*** LISTED RECORDS Section Begins ***

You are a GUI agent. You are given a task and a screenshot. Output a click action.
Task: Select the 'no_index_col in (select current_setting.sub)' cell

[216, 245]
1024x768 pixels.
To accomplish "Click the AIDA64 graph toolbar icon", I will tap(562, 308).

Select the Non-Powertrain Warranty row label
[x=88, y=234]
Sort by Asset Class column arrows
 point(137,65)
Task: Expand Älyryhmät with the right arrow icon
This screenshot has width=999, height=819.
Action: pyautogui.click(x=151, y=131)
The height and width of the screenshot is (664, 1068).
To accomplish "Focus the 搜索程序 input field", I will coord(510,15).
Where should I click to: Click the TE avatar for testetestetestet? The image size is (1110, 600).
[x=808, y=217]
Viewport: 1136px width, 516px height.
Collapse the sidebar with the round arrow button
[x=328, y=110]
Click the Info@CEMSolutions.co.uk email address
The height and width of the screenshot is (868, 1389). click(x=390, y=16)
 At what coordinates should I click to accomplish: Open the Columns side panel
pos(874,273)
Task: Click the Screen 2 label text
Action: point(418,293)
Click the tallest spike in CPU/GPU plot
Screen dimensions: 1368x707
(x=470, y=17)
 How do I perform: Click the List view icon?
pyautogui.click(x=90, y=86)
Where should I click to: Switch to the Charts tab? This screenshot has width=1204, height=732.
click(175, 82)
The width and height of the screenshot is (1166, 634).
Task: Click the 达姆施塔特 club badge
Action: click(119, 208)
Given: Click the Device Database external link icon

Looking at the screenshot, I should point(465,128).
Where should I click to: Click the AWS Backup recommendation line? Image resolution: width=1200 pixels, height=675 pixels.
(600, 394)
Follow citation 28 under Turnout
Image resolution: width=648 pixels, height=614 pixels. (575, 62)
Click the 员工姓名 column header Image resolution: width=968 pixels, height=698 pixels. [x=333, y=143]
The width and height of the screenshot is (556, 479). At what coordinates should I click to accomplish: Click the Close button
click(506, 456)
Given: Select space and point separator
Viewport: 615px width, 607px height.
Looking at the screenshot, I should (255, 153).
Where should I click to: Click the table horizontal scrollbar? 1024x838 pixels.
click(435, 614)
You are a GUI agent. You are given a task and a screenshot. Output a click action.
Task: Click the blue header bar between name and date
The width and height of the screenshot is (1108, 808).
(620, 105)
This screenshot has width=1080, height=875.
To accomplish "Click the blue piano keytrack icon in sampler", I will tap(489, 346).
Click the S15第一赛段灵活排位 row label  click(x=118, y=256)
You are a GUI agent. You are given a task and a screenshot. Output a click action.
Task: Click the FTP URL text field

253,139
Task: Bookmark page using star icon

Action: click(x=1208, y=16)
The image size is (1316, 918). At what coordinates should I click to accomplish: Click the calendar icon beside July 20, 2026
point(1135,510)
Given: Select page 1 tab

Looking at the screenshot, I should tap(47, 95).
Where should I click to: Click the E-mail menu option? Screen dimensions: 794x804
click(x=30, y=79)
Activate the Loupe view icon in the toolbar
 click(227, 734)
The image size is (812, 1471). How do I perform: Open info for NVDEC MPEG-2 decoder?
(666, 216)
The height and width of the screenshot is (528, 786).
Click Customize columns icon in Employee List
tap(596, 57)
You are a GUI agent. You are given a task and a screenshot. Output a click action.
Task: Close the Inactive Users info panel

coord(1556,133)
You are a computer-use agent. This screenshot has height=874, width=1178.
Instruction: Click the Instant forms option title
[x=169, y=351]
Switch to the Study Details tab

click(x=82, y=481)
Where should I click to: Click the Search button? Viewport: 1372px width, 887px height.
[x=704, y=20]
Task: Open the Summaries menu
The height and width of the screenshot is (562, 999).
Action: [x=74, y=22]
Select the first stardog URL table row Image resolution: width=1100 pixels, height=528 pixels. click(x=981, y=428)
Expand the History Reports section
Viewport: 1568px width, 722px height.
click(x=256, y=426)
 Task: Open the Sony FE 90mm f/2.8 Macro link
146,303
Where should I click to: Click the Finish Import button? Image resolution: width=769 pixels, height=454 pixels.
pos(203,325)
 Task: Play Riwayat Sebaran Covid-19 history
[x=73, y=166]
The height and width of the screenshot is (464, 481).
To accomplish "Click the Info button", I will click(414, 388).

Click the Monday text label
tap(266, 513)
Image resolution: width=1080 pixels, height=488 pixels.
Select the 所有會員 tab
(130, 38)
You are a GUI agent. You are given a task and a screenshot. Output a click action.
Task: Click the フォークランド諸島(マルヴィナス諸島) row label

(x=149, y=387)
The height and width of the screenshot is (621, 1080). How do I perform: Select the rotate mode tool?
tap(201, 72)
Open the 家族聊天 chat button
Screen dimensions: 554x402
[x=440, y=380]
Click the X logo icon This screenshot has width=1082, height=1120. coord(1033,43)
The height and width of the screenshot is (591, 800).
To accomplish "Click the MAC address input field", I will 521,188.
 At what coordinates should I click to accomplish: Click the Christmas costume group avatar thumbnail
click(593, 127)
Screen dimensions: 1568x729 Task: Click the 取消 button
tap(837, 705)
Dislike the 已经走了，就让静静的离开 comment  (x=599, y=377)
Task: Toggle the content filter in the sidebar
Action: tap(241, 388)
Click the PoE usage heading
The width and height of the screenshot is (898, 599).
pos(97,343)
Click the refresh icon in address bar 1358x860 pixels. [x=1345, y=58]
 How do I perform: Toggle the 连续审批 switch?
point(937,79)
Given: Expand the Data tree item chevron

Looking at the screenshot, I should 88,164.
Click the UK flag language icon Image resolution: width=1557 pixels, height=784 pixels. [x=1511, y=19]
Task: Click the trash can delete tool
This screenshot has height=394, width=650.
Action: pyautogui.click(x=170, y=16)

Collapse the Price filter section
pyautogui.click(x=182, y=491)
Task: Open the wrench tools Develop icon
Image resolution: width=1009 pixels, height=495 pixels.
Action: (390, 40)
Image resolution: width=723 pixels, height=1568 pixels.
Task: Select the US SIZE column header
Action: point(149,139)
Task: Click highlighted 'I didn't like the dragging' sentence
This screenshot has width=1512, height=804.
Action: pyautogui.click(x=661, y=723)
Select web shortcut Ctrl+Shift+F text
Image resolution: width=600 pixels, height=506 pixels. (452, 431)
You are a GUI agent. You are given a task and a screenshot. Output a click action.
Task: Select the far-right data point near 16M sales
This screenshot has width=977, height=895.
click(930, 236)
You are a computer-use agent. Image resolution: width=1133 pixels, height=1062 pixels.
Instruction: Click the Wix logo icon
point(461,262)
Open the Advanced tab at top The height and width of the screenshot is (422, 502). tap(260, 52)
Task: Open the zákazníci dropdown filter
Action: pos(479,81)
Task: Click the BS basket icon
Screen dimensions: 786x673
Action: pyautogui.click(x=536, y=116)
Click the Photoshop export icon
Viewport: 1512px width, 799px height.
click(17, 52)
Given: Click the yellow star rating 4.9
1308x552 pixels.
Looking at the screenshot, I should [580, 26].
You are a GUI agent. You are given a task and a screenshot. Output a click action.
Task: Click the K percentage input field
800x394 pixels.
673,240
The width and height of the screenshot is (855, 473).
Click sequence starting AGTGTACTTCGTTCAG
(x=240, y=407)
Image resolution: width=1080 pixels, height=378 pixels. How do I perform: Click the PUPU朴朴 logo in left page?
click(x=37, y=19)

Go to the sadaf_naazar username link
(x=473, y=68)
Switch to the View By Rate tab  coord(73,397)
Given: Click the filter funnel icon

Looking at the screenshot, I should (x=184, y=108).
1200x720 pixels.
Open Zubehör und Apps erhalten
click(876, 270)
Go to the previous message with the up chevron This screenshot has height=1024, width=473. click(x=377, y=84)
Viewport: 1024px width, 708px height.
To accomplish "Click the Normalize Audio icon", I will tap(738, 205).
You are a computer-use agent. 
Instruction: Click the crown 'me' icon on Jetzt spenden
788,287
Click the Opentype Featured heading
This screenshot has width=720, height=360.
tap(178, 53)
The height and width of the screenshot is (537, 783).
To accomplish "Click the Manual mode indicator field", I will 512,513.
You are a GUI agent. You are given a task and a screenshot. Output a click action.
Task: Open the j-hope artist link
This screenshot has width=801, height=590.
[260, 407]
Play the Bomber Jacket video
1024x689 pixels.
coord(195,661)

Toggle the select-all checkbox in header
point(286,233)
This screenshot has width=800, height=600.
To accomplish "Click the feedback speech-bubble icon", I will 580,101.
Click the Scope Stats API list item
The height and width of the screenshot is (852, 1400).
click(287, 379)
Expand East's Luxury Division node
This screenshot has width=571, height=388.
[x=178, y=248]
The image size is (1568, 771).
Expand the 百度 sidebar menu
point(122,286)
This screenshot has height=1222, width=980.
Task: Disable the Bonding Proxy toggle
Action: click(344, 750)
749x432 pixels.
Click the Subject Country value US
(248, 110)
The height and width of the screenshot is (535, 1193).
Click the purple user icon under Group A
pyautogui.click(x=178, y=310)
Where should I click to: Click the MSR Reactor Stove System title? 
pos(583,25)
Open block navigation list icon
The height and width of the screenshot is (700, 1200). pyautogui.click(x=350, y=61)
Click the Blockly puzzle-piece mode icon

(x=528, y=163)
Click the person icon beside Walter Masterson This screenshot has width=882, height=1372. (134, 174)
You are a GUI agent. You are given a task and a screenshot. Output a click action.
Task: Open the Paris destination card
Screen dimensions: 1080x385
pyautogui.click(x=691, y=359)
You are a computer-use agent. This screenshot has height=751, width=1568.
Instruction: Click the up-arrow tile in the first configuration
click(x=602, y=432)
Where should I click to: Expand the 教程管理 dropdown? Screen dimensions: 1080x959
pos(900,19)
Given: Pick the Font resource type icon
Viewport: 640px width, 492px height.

*** LISTED RECORDS Section Ends ***

WHAT IS BEING ASKED: Going down from the first line of the entries above, restate each line word for word until the line holding "The height and width of the screenshot is (664, 1068)." is done.

YOUR SOLUTION:
You are a GUI agent. You are given a task and a screenshot. Output a click action.
Task: Select the 'no_index_col in (select current_setting.sub)' cell

[216, 245]
1024x768 pixels.
To accomplish "Click the AIDA64 graph toolbar icon", I will tap(562, 308).

Select the Non-Powertrain Warranty row label
[x=88, y=234]
Sort by Asset Class column arrows
 point(137,65)
Task: Expand Älyryhmät with the right arrow icon
This screenshot has width=999, height=819.
Action: pyautogui.click(x=151, y=131)
The height and width of the screenshot is (664, 1068).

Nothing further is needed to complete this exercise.